Nach ihrem Ausstieg aus der aktiven Politik wollen die Bremer Grünen Marieluise Beck und Ralf Fücks ihr politisches Engagement weiterführen und gründen dafür die Stiftung „Zentrum Liberale Moderne“

Beck warnte vor „Ungeduld und irrationale Erwartungen an die Demokratisierung in der Ukraine“

Von Klaus Wolschner

Warum nicht einfach in Rente gehen und die Füße hochlegen? „Weil die Zeiten zu turbulent sind“, sagte Ralf Fücks zur Eröffnung der Stiftung „Zentrum Liberale Moderne“. Gemeinsam mit Marieluise Beck, die mit Unterbrechungen seit 1983 für Bremen im Bundestag saß, hat der ehemalige Umweltsenator die Einrichtung gegründet, weil die beiden langjährigen Grünen dort ihr politisches Engagement fortführen wollen.

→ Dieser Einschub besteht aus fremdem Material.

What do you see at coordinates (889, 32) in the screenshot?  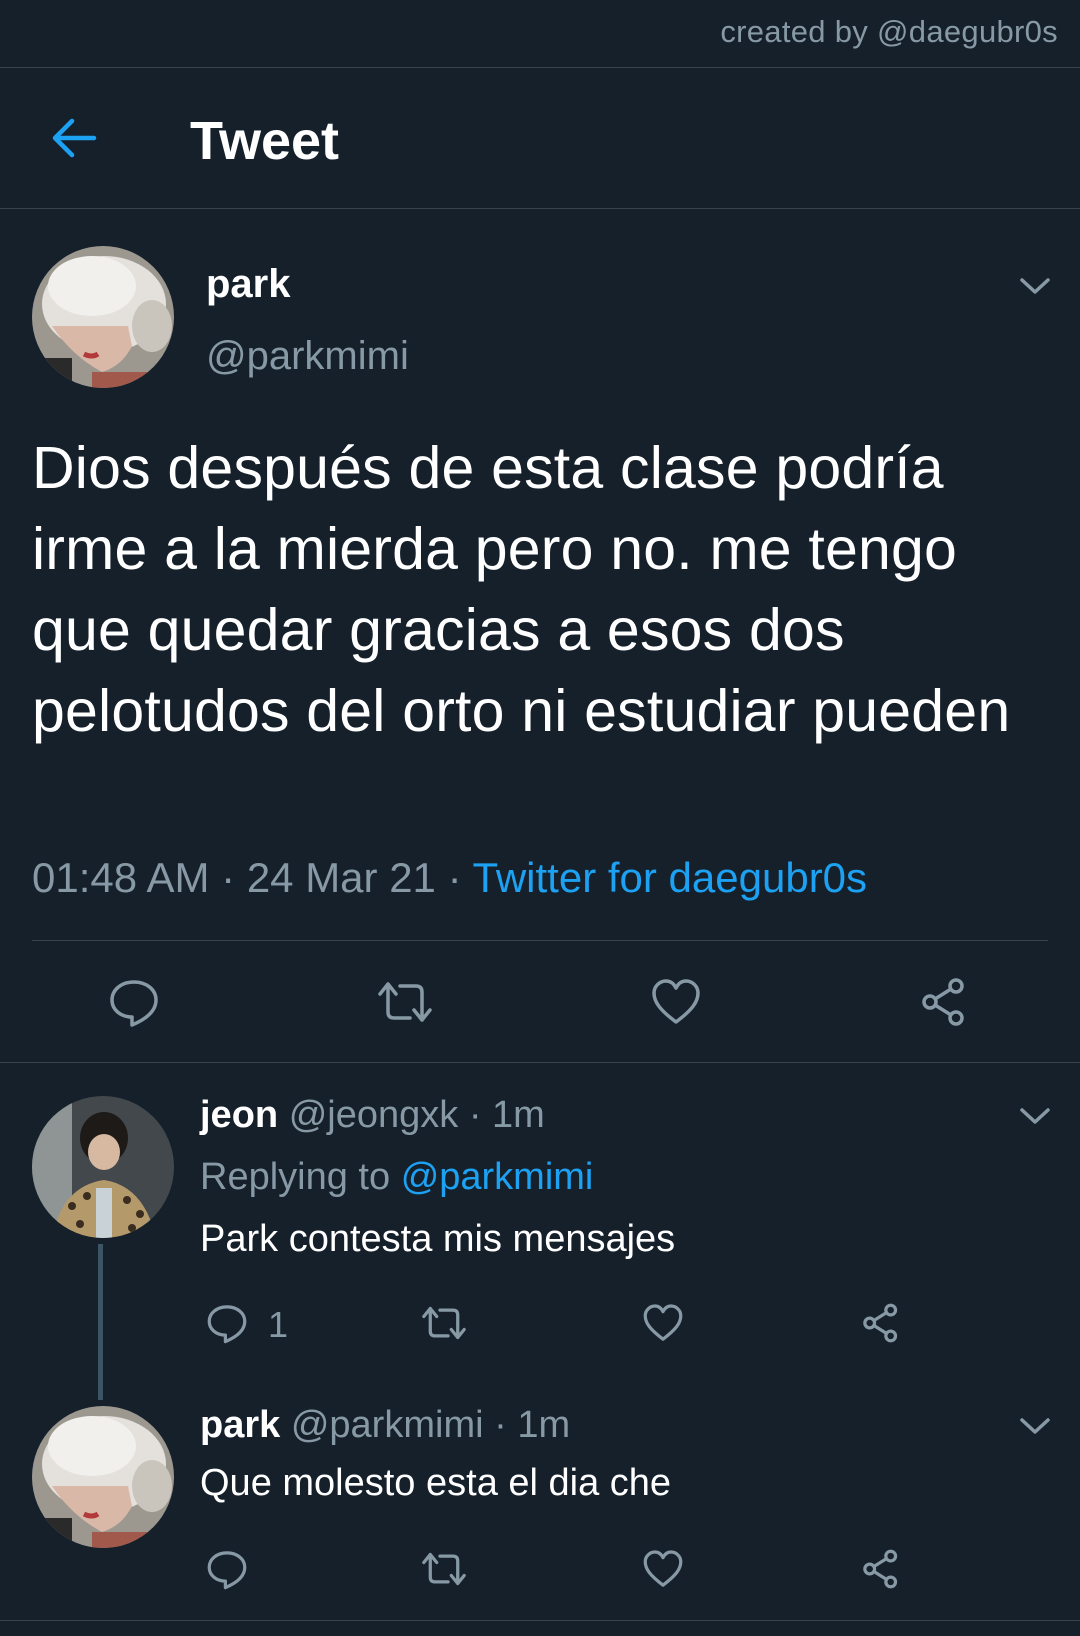 I see `credit-text: created by @daegubr0s` at bounding box center [889, 32].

Dennoch ist die Stiftung durch Idee und Gesellschafter überparteilich verankert. Ralf Fücks war 21 Jahre lang Geschäftsführer der Heinrich-Böll-Stiftung und Marieluise Beck wurde bekannt als Migrationsbeauftragte der rot-grünen Bundesregierung und ihr Engagement für Bosnien und die ­Ukraine.

Weil die beiden gleichzeitig aus ihren Ämtern ausschieden, habe es nahe gelegen, dass sie sich zusammentun. 65 sei heutzutage schließlich kein Alter. In der Stiftung will Fücks sein Engagement für die „liberale Moderne“ weiterführen und Beck macht weiter mit dem „Ukraineverstehen“.

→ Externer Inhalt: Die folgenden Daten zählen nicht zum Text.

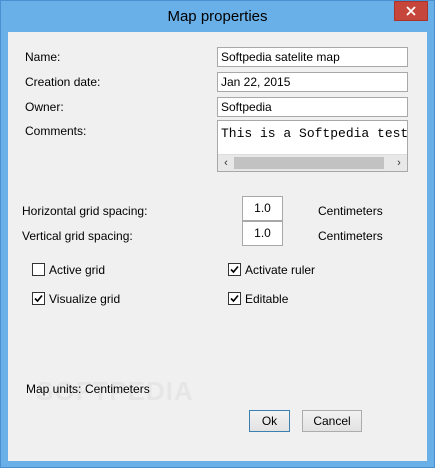  What do you see at coordinates (63, 82) in the screenshot?
I see `creation-date-label: Creation date:` at bounding box center [63, 82].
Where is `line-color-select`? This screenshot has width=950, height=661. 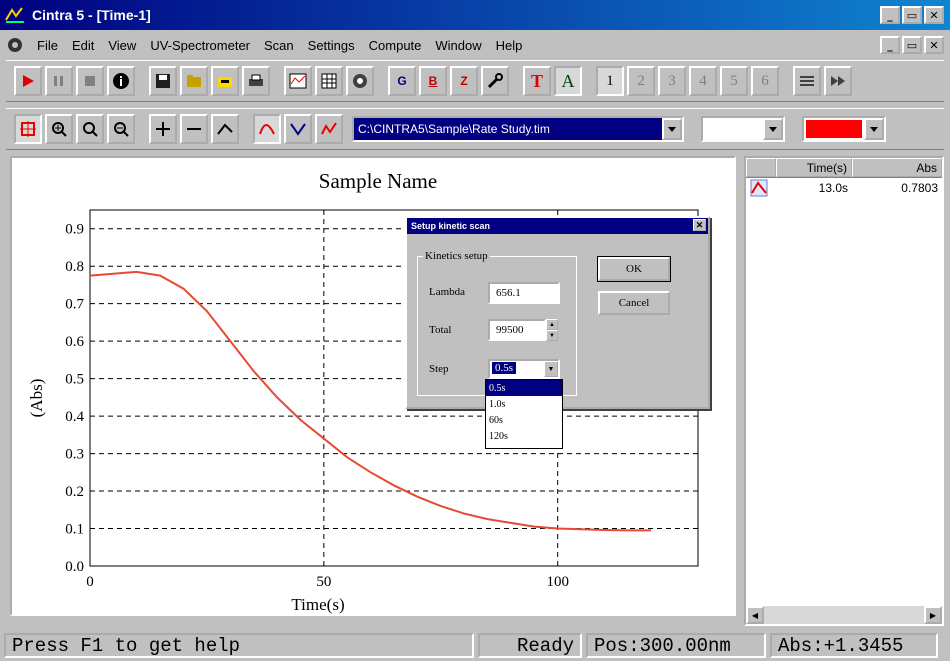
line-color-select is located at coordinates (844, 129).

Die Böll-Stiftung unterstützt Fücks Passion für die liberale Moderne nicht und im neuen Bundestag ist ebenso wenig eine Abgeordnete bekannt, die mit der Leidenschaft einer Beck das zarte Pflänzchen der ukrainischen Zivilgesellschaft pflegen will. So machen sie das mit der Stiftung einfach selbst. Eine „Diskursplattform“ soll das Zentrum sein, ein „Projektbüro und ein internationales Netzwerk“.

Zur Eröffnung in Berlin war in der vergangenen Woche reichlich Prominenz gekommen. Joachim Gauck, der frühere Bundespräsident, sprach freundlich-kritische Grußworte. Wo Fücks Kritiker ihm einen „Appell an diejenigen, die ohnehin schon liberal sind“ vorwerfen, empfahl Gauck, den „liberalen Gedanken der Toleranz“ anzuwenden auf die, „die wir ertragen müssen, die wählen gehen, ohne mitdiskutieren zu wollen“. Kurz: Es gehe nicht darum, sich im eigenen Jargon zu bestätigen, sondern eine Sprache zu finden, die jene verstehen, „die wir als Zumutung empfinden“.

Auseinandersetzung mit einer Zumutung könnte auch die Überschrift für die Bemühungen von Marieluise Beck sein, die Geschichte der Ukraine in das westdeutsche Geschichtsbild zu integrieren.

Für die Ukraine habe der Zweite Weltkrieg nicht mit dem Angriff der Wehrmacht auf Polen begonnen, sondern 1939 mit dem Angriff der sowjetrussischen Truppen auf die West-Ukraine – verabredet im Hitler-Stalin-Pakt. Die Ostukraine hatten Trotzkis Truppen schon 1922 erobert. Beck warnte vor „Ungeduld und irrationale Erwartungen“ an den Demokratisierungsprozess in der Ukraine, ihre Arbeit versteht sie als „kritische Solidarität ohne jede Romantik“. Insbesondere, weil der Krieg, den Hitlers Truppen gegen die Sowjetunion entfesselt haben, vor allem auf ukrainischem Boden stattfand und Millionen Opfer kostete, „gehört die Ukraine zu unserer Geschichte“.